I'm trying to understand hidden Markov model (HMM). Here is the material which I studied.
It states that there are two assumptions in HMM (page 3):
- $P( q_i | q_1, ..., q_{i-1} ) = P( q_i | q_{i-1} )$
- $P(o_i | q_1, ..., q_T, o_1, ..., o_T) = P(o_i | q_i)$
where $q_i$ denotes the i'th state, $o_i$ denotes the i'th observation, T is the length of sequence.
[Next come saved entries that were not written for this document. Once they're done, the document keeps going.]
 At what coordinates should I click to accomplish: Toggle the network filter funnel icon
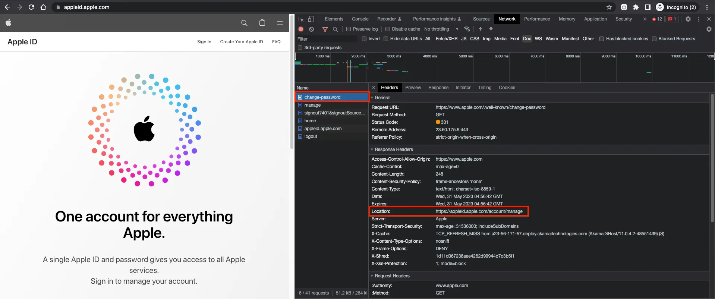click(x=325, y=29)
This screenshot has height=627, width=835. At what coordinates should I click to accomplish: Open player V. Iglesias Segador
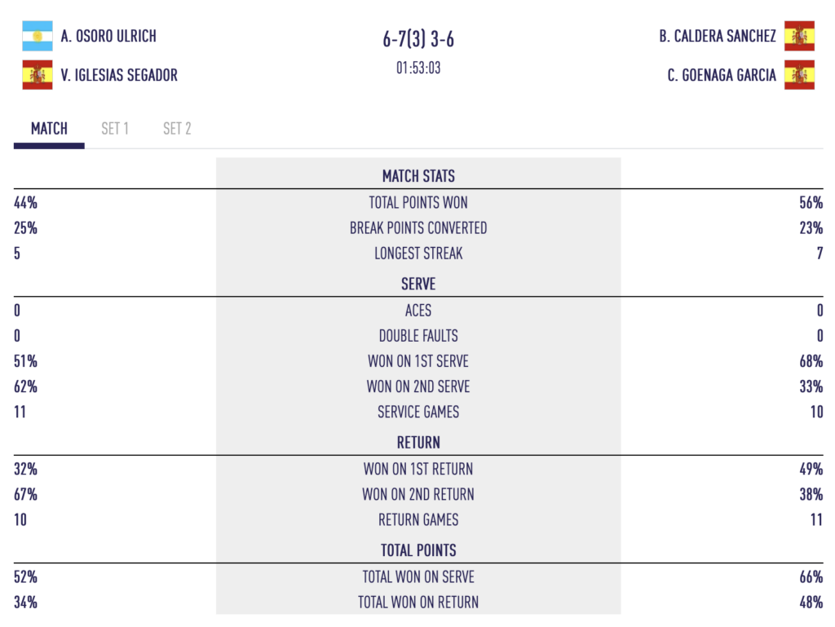coord(119,75)
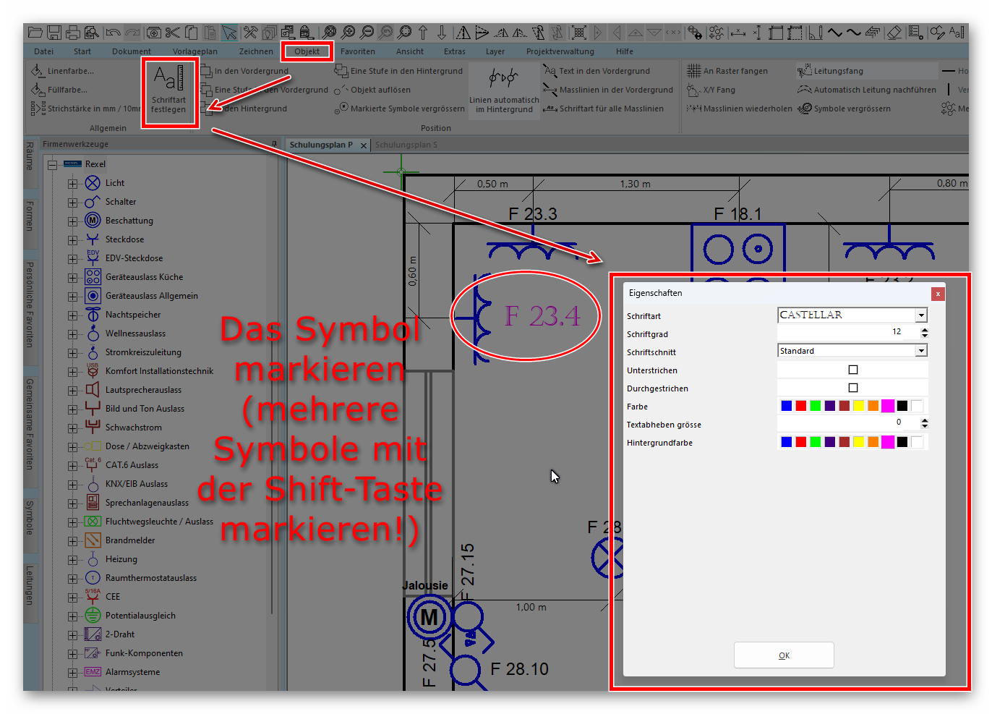
Task: Toggle An Raster fangen snap option
Action: [728, 71]
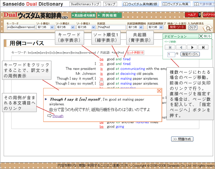Close the example popup with orange X
215x169 pixels.
coord(159,91)
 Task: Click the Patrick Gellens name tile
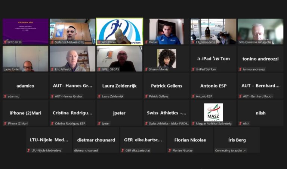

And in forward-backward algorithm, we need to define the backward probability (page 12, eq A.15):
- $\beta_t(i) = P(o_{t+1}, ..., o_{T} | q_t=i)$
Here explains that backward probability is "the probability of emitting the remaining sequence from t+1 until the end of time after being at hidden state i at time t".
My question is about the assumption (2) and $\beta_t(i)$. Assumption (2) says that the i'th observation only depends on the i'th state. Backward probability only considers $o_{t+1}, ..., o_T$, so they only depend on $q_{t+1}, ..., q_T$, right? Thus I don't know why conditional on $q_i=i$ is needed in backward probability.
In other words, why can't we state that:
- $\beta_t(i)=P(o_{t+1}, ..., o_{T} | q_t=i) = P(o_{t+1}, ..., o_{T})$
Very thanks!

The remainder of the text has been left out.